▶ EXTRACT PROVIDED
_ _ _ _ _

Files.walkFileTree(root, visitor) invokes FileVisitor callbacks:
preVisitDirectory, visitFile, visitFileFailed, postVisitDirectory—return CONTINUE, SKIP_SUBTREE, TERMINATE, or SKIP_SIBLINGS.
Use for deletes, size totals, or custom indexing with control over failure handling.
// Stream — sum sizes of .log files
try (Stream<Path> paths = Files.walk(Path.of("/var/log"), 3)) {
long total = paths
.filter(Files::isRegularFile)
.filter(p -> p.toString().endsWith(".log"))
.mapToLong(p -> {
try { return Files.size(p); } catch (IOException e) { return 0L; }
})
.sum();
}
// FileVisitor — delete tree after processing
Files.walkFileTree(Path.of("tmp/work"), new SimpleFileVisitor<>() {
@Override
public FileVisitResult visitFile(Path file, BasicFileAttributes attrs) throws IOException {
Files.delete(file);
return FileVisitResult.CONTINUE;
}
@Override
public FileVisitResult postVisitDirectory(Path dir, IOException exc) throws IOException {
if (exc != null) throw exc;
Files.delete(dir);
return FileVisitResult.CONTINUE;
}
});
WatchService — filesystem change events
Register a Path directory with a WatchService for ENTRY_CREATE, ENTRY_MODIFY, ENTRY_DELETE.
take() or poll() return batches of WatchKey events—reset the key to receive more.
Behavior is OS-dependent (coalescing, missing events on fast churn)—use for dev reload and cache invalidation, not as sole source of truth.
WatchService watcher = FileSystems.getDefault().newWatchService();
Path dir = Path.of("config");
dir.register(watcher, StandardWatchEventKinds.ENTRY_MODIFY);
while (true) {
WatchKey key = watcher.take();
for (WatchEvent<?> event : key.pollEvents()) {
Path changed = dir.resolve((Path) event.context());
reloadConfig(changed);
}
key.reset();
}
Glob patterns and PathMatcher
Syntax is glob: (default on default FS) or regex: for regular expressions.
FileSystem.getPathMatcher("glob:**/*.java") matches paths—** crosses directories.
PathMatcher matcher = FileSystems.getDefault().getPathMatcher("glob:**/*.{java,kt}");
try (Stream<Path> walk = Files.walk(Path.of("src"))) {
walk.filter(Files::isRegularFile)
.filter(matcher::matches)
.forEach(System.out::println);
}
User-supplied paths must be validated: resolve against a trusted base directory and call startsWith(base) after normalize to block path traversal (../../etc/passwd).
Java serialization
Native binary serialization via ObjectOutputStream / ObjectInputStream encodes object graphs with class metadata.

_ _ _ _ _

▶ DATASET SECTION
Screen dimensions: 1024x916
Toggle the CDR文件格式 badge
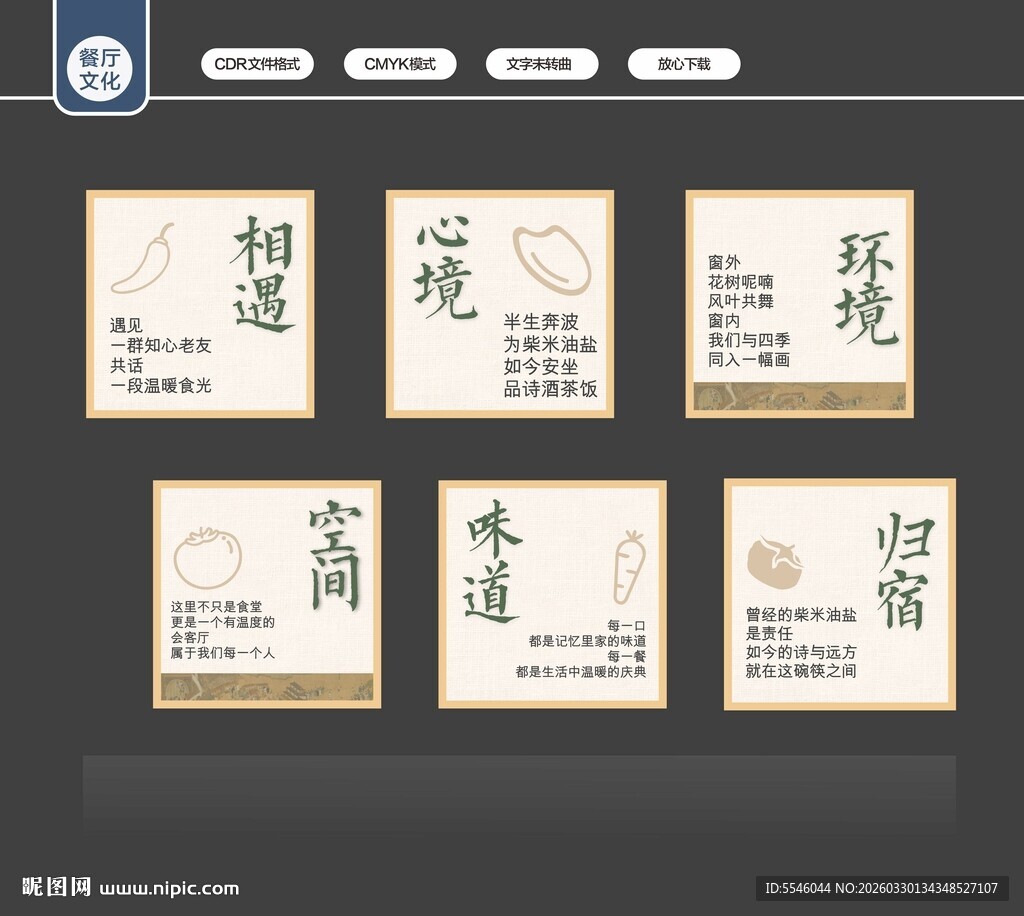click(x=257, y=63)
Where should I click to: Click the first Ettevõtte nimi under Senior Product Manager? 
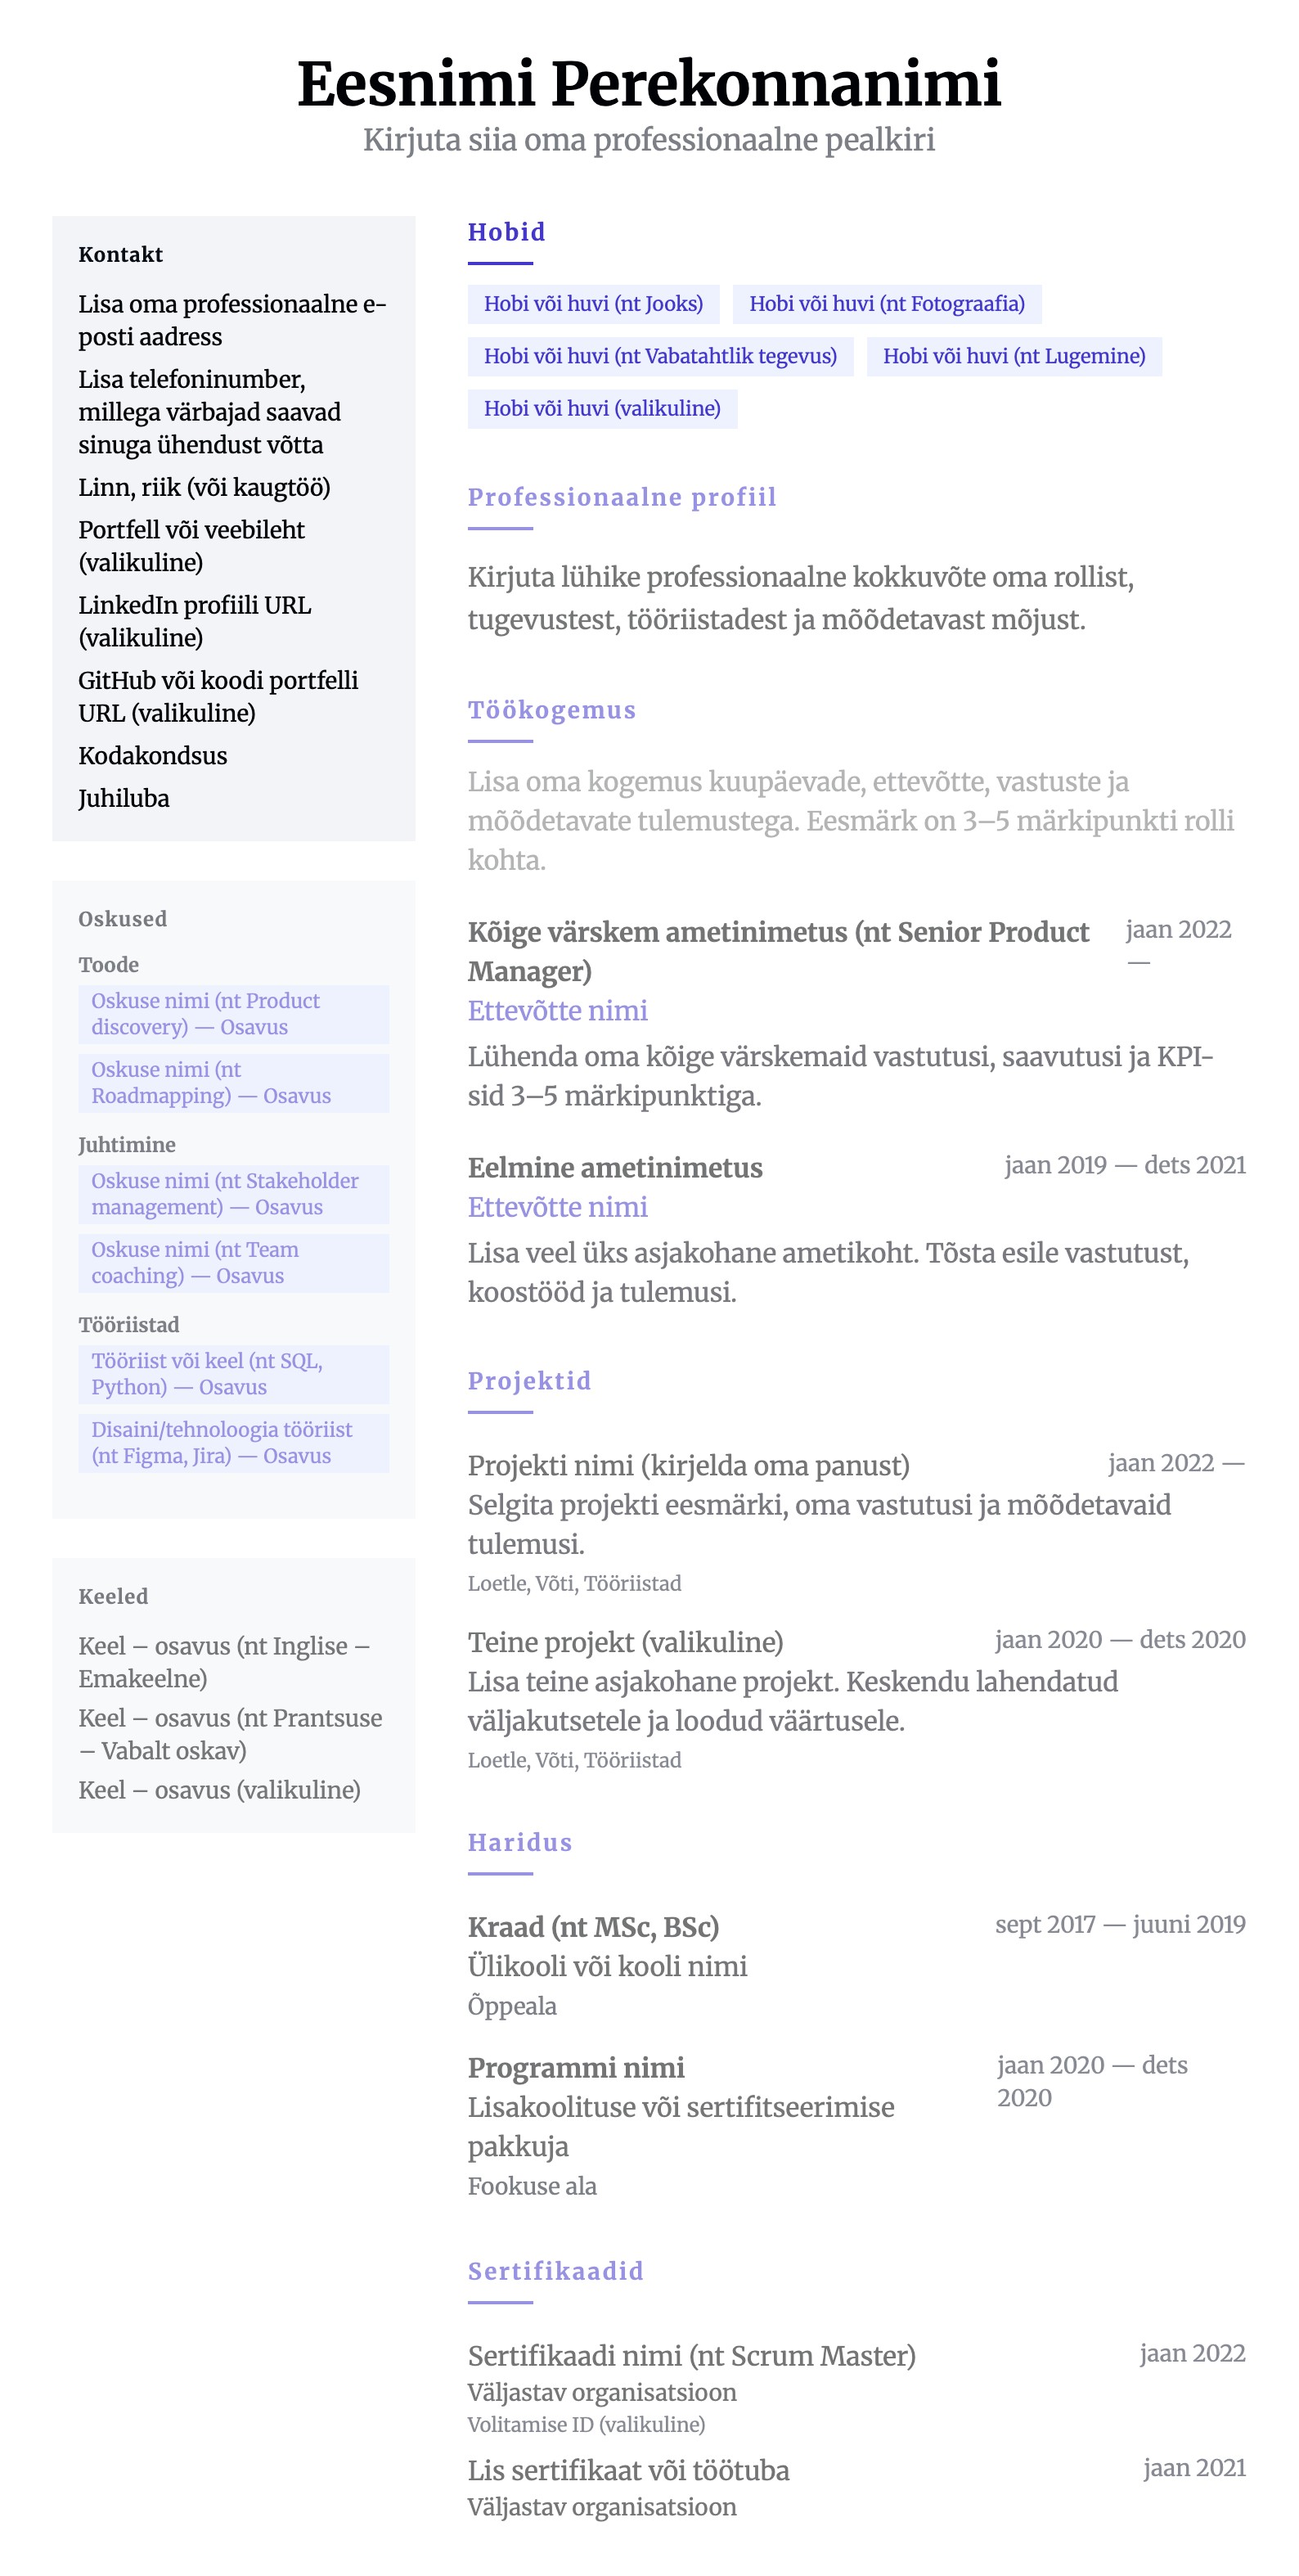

_ _ _ _ _

▶ PROBLEM 1
According to the Java file API text, what must be done to a WatchKey to receive more events?
▶ PROBLEM 2
Reproduce the Java file API text from "take() or poll()" up to and including "source of truth.".
Work only from the Java file API text, not the listing.

▶ TASK RESULT 1
The key must be reset.

▶ TASK RESULT 2
take() or poll() return batches of WatchKey events—reset the key to receive more.
Behavior is OS-dependent (coalescing, missing events on fast churn)—use for dev reload and cache invalidation, not as sole source of truth.